In the first of a five-part series on the pros and cons of ethical shopping, we look at healthy food choices.

How can I make sure the food I buy is healthy?

The usual answer to this question is a simple checklist - eat lots of fresh, seasonal fruit and vegetables, avoid heavily packaged and processed foods and make your own meals instead of buying ready-made.

It's good advice but everybody cuts corners and the trick is knowing how and when to do it. For instance, canned fruit in unsweetened juice has about as much nutritional value as fresh fruit, possibly more if the "fresh" fruit has been kept in a coldstore for months.


And as Weekend Herald food columnist Wendyl Nissen has discovered, greater consumer awareness means some packaged meals are now made with natural ingredients, instead of a soup of chemical additives.

How do I make sense of the mass of information on food labels?

You probably can't, says food campaigner and former Green MP Sue Kedgley, because manufacturers swamp you with numbers.

"I almost think it's deliberately deceptive, so they can say they've divulged how much fat and sugar there is in a product but it's almost impossible to work it out."

The trick, she says, is to ignore serving size and daily intake calculations and check the percentage column.

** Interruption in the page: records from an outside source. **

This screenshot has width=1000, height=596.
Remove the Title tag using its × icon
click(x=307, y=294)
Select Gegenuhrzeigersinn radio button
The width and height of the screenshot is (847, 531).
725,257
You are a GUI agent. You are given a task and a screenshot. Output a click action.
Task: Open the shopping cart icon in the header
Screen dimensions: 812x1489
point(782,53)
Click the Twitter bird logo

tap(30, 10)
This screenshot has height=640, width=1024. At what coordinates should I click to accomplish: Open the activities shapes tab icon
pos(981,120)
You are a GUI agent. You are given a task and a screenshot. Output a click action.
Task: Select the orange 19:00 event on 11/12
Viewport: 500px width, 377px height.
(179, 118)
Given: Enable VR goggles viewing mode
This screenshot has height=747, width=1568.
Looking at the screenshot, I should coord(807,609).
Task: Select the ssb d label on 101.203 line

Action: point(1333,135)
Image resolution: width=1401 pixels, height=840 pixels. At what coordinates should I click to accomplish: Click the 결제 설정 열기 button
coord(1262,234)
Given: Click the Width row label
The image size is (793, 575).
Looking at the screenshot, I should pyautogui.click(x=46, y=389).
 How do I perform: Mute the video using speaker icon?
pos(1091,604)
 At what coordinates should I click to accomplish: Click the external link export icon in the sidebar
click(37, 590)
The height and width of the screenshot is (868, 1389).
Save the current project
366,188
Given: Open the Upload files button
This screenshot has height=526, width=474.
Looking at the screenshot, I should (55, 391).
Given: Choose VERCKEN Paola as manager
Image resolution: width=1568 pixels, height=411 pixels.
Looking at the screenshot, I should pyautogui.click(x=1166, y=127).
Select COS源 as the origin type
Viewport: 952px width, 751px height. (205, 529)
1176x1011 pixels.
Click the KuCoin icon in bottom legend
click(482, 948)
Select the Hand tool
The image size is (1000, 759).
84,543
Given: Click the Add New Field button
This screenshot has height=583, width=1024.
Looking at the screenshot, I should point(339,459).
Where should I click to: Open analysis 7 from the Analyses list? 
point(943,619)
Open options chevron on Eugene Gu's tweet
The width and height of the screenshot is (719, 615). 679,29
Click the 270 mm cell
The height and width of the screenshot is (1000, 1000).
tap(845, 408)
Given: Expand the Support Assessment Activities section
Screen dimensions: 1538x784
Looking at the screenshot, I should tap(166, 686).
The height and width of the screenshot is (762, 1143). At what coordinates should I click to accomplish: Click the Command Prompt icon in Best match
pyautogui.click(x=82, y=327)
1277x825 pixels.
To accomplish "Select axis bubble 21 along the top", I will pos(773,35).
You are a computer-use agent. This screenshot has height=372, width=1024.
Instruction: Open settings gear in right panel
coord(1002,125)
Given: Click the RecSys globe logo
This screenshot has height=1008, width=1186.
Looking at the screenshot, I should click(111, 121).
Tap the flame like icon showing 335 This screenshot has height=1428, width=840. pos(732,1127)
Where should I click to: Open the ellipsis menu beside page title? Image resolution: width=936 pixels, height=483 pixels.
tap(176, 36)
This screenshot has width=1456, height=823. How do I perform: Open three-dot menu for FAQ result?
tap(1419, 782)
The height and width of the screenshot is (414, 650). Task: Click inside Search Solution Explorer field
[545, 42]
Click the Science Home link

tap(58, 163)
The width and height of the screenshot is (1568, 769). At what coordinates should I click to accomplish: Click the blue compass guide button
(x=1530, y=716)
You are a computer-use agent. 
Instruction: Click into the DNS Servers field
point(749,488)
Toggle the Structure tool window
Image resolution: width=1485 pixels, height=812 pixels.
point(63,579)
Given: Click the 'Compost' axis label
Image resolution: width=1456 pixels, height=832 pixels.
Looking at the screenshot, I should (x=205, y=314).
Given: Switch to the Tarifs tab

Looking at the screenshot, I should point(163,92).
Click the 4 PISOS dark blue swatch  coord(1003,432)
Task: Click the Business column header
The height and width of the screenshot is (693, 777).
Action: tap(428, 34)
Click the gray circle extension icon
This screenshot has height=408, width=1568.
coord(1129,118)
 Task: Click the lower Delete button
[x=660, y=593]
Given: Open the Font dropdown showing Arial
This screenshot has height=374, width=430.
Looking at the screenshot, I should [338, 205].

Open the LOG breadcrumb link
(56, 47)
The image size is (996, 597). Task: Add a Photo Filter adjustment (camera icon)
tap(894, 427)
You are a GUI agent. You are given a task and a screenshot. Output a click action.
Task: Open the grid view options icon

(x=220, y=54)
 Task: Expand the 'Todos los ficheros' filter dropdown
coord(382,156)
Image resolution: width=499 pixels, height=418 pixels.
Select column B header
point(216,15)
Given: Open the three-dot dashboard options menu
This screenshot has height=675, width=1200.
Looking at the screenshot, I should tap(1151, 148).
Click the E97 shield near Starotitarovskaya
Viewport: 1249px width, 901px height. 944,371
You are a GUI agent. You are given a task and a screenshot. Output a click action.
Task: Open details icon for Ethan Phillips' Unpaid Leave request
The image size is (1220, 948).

This will reveal, for instance, that Kellogg's Nutrigrain - which is marketed as a health cereal - contains 33 per cent sugar, more than Coco Pops. A 2009 Consumer survey found Sanitarium Toasted Muesli Golden Oats & Fruit had 16 per cent fat and warned "the ingredients list on Hubbards Caramel Cashew Crunch Muesli reads more like a dessert".

Why can't they come up with a clearer system?

A report to New Zealand and Australian food ministers last year recommended "traffic light" food labels, showing sugar, fat and salt levels as green (low), orange (medium) or red (high). Last month the politicians rejected this idea but surprisingly agreed to introduce some form of interpretative labelling - which tells a shopper how good or bad the food is for them - within a year.

One possibility is a three tick or three star system similar to the energy ratings used on fridges and washing machines.


Wouldn't that make choosing healthy food a lot easier?

One danger is that an oversimplified system gives misleading signals. The three tick system proposed to the US Congress would give three ticks to Diet Coke but only two to nutrient-rich milk because of its fat content. The food industry argues that this proves no product should be considered good or bad in itself - what matters is each person's overall diet. For this reason many manufacturers show their food's ratings as a percentage of a person's recommended daily intake based on a typical serving size.

Consumer magazine points out three problems with this argument. Any food's "recommended daily intake" varies hugely between individuals, especially adults and children, and there are no standard serving sizes, meaning manufacturers can choose a number that suits them.

The system also requires you to calculate your likely daily intake of other foods, which most people won't bother to do, even if they know how.

"If you're doing that for every item you're putting in your weekly shop, you'd be there for hours probably," says research writer Jessica Wilson. "So a simple system like traffic light labelling has benefits and we think could help consumers make better food choices."